La Semana Santa tiene el embrujo de la noche, el fuego y la leyenda, que unidos a la música, a las flores, a los grandes iconos de la historia sagrada de Occidente, al incienso y a la rica escenografía de nuestros rincones y monumentos —por donde transcurre la ceremonia— conforman un espectáculo abierto y multisensorial, en la tradición ancestral de la mayoría de las fiestas de primavera-mayo-San Juan.
Se cumple en ella un rito central de muerte y resurrección, incardinado además en el momento del año donde finaliza el invierno y aparece renovada la primavera, con su promesa de nueva vida.

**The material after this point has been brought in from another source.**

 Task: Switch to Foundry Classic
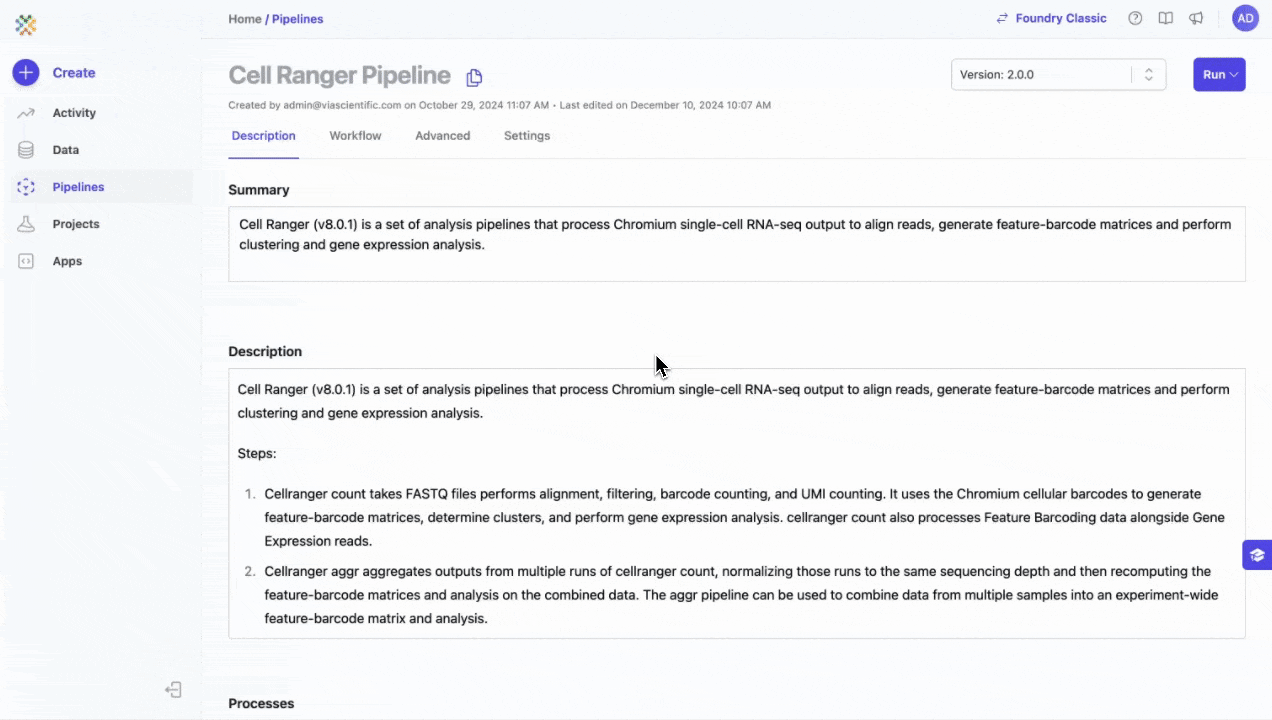click(x=1051, y=18)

Su valor como gran espectáculo es definitivo a la hora de intentar comprender el fenómeno. Las lecturas reduccionistas que pueden hacerse desde una ortodoxia ultracatólica, que a menudo desprecia el florido ritual como carente de espiritualidad profunda, y las lecturas desde un laicismo radical pero chato que sólo ve en ello una forma más de la alienación religiosa, ambas lecturas coinciden en cercenar la enorme riqueza poliédrica del juego de los símbolos sacros, encadenados con una rica sensorialidad, y ubicados en el renacimiento primaveral.
La Semana Santa refleja —en nuestra sociedad católica— los profundos anhelos y angustias humanas, y mediante todo ese espectáculo multisensorial se generan emociones reales, de dolor, compasión, fe y esperanza, aunque se produzcan dibujadas en un barroco espejo imaginario... Y las emociones reales atraviesan todas las fronteras ideológicas, porque surgen en esa fiesta sensorial colectiva y total.

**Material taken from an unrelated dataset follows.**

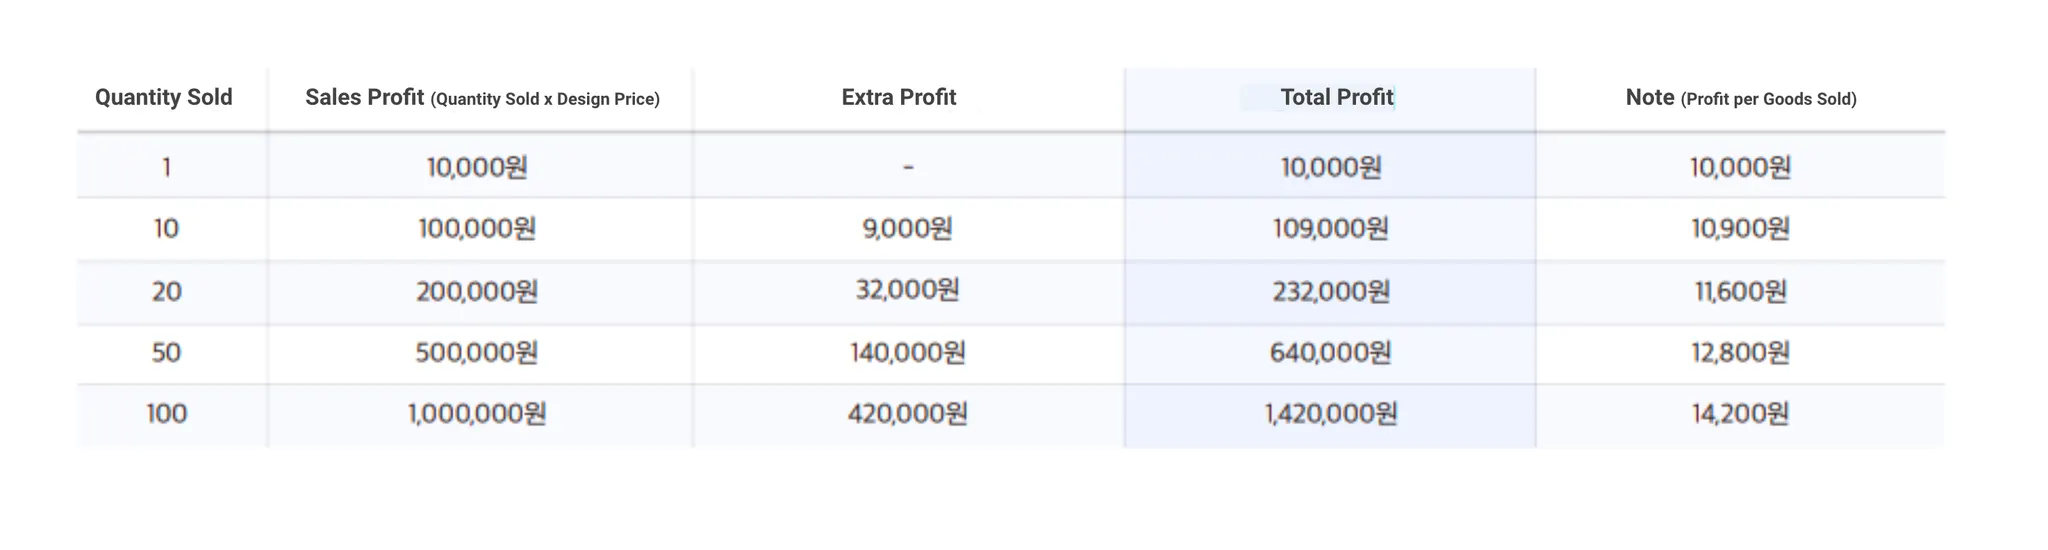2048x550 pixels.
Task: Click the 640,000원 total profit cell
Action: [1330, 353]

Y en las emociones reales de la fiesta crecen vínculos de identidad comunitaria, de hermandad, de barrio, de pueblo, que nos protegen un poco de tanto desamparo anónimo globalizador. La Semana Santa es, pues, en nuestro país, uno de los grandes espectáculos de la vida, a la que sólo le sobra la romería —también transversal— de políticos maquillados haciéndose fotos delante de los pasos, algo tan lejos de la humildad evangélica, y tan cerca de la vanidad y la soberbia.